Saved entries:
--------------------------------

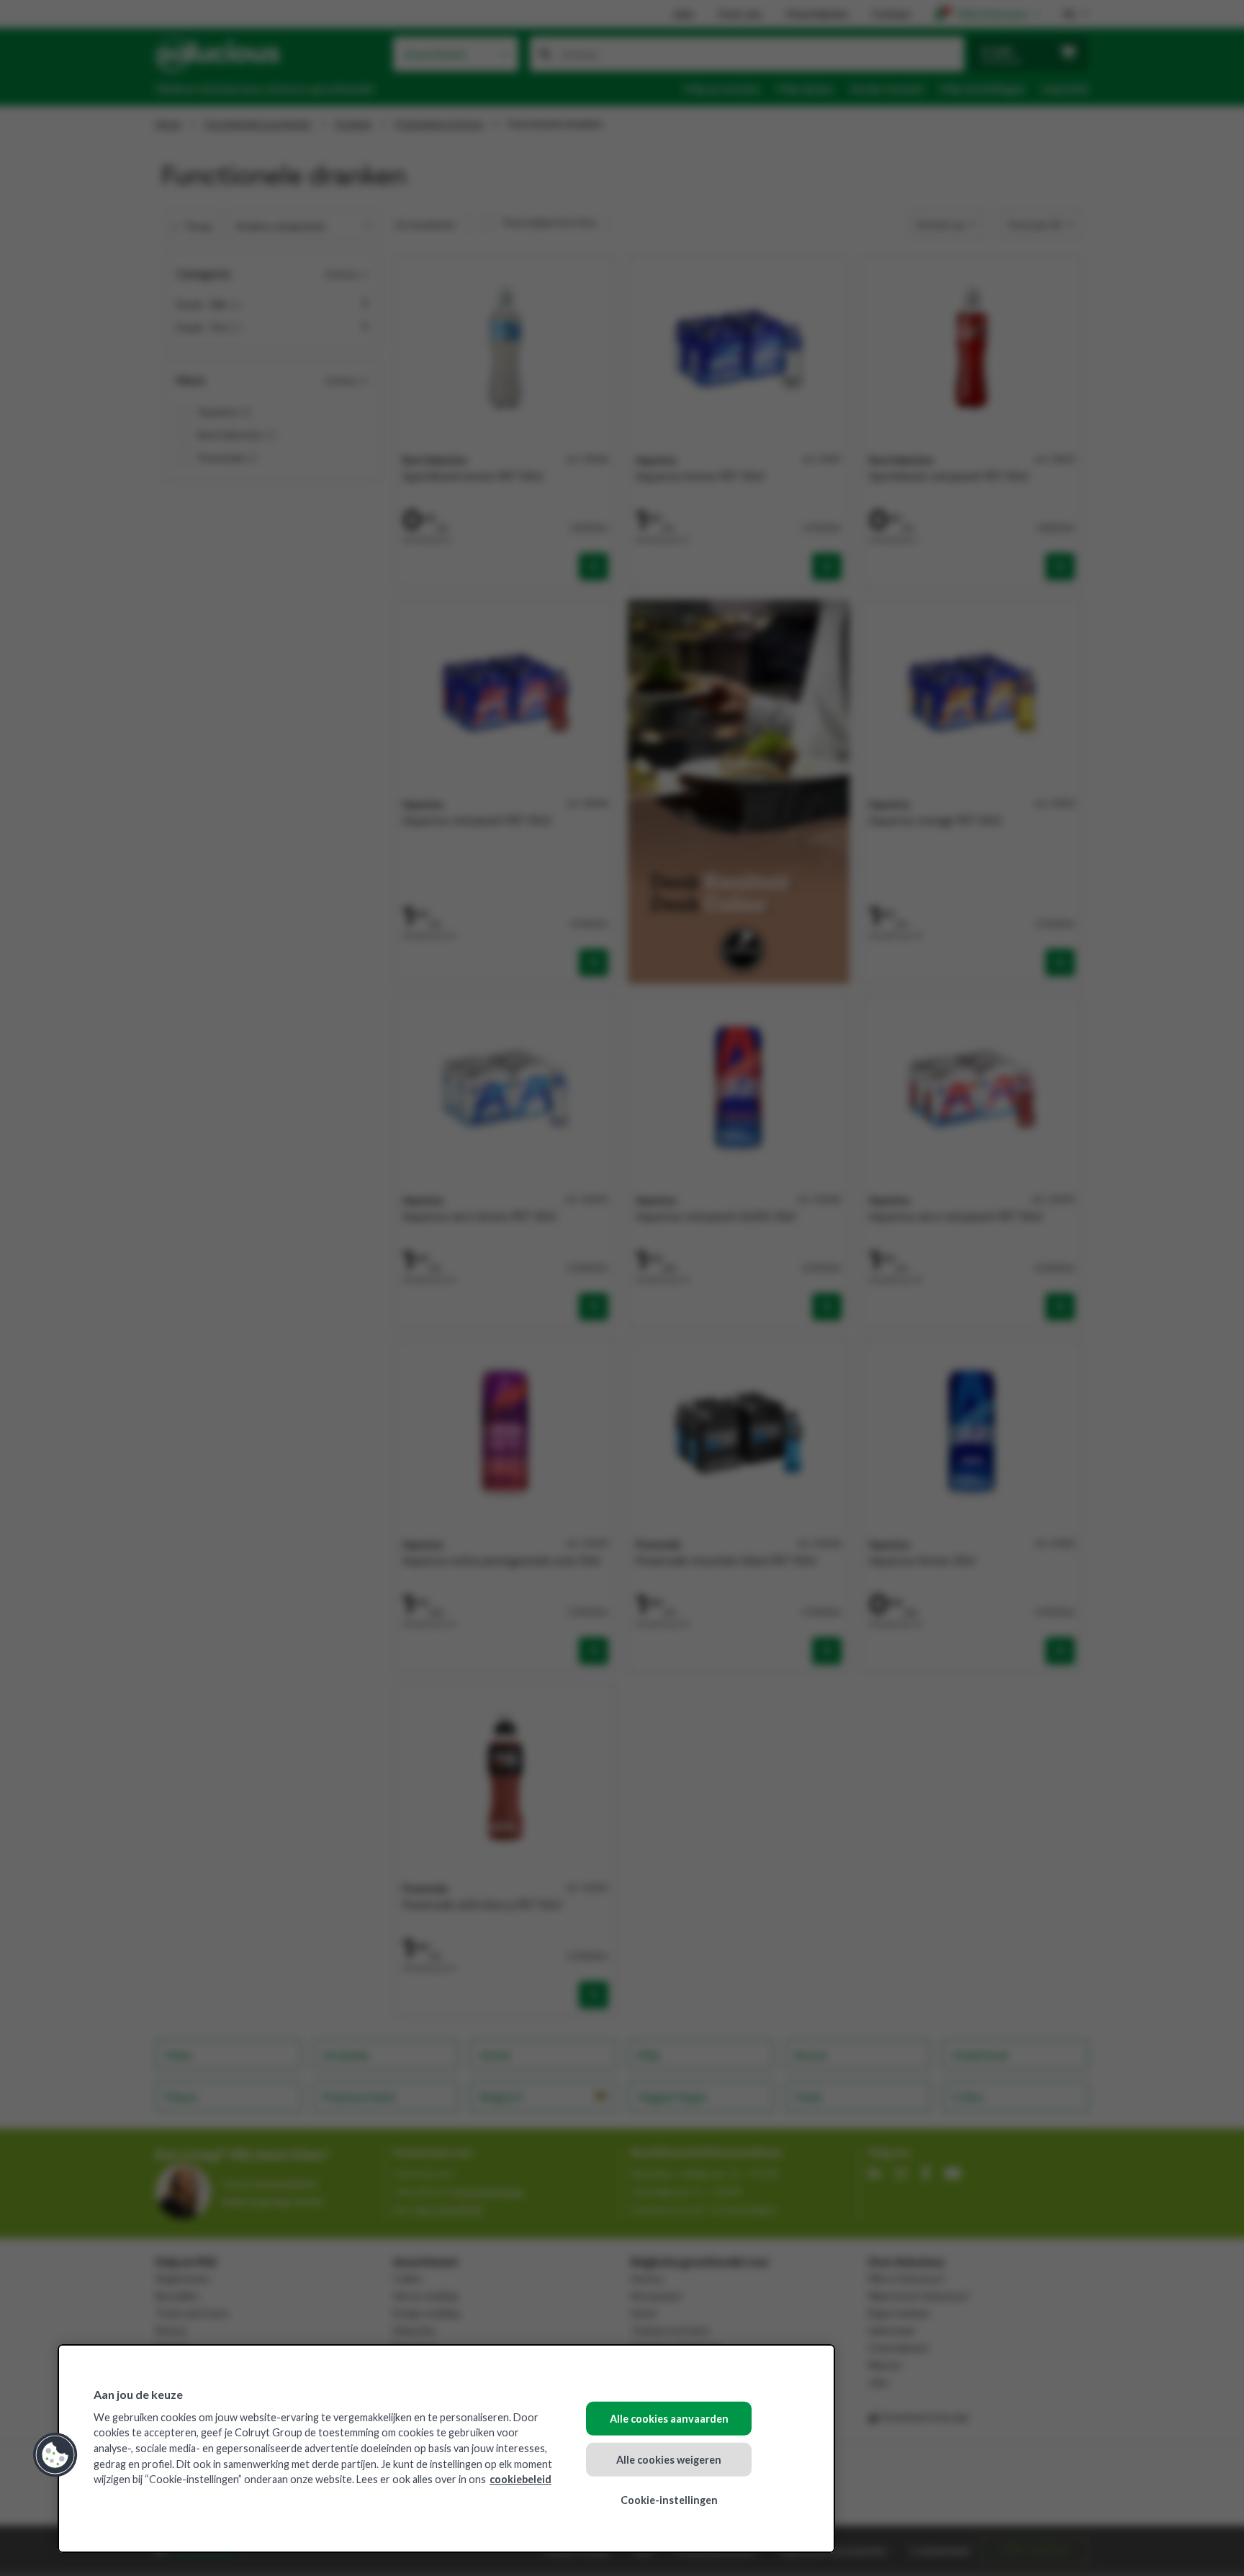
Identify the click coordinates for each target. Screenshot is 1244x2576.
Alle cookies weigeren (668, 2459)
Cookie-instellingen (669, 2500)
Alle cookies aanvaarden (669, 2419)
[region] (446, 2448)
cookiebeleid (520, 2479)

--------------------------------

PROBLEM: Output the entries above exactly. Do not include the pictures.

ANSWER TO THIS TASK:
Identify the click coordinates for each target. Screenshot is 1244x2576.
Alle cookies weigeren (668, 2459)
Cookie-instellingen (669, 2500)
Alle cookies aanvaarden (669, 2419)
[region] (446, 2448)
cookiebeleid (520, 2479)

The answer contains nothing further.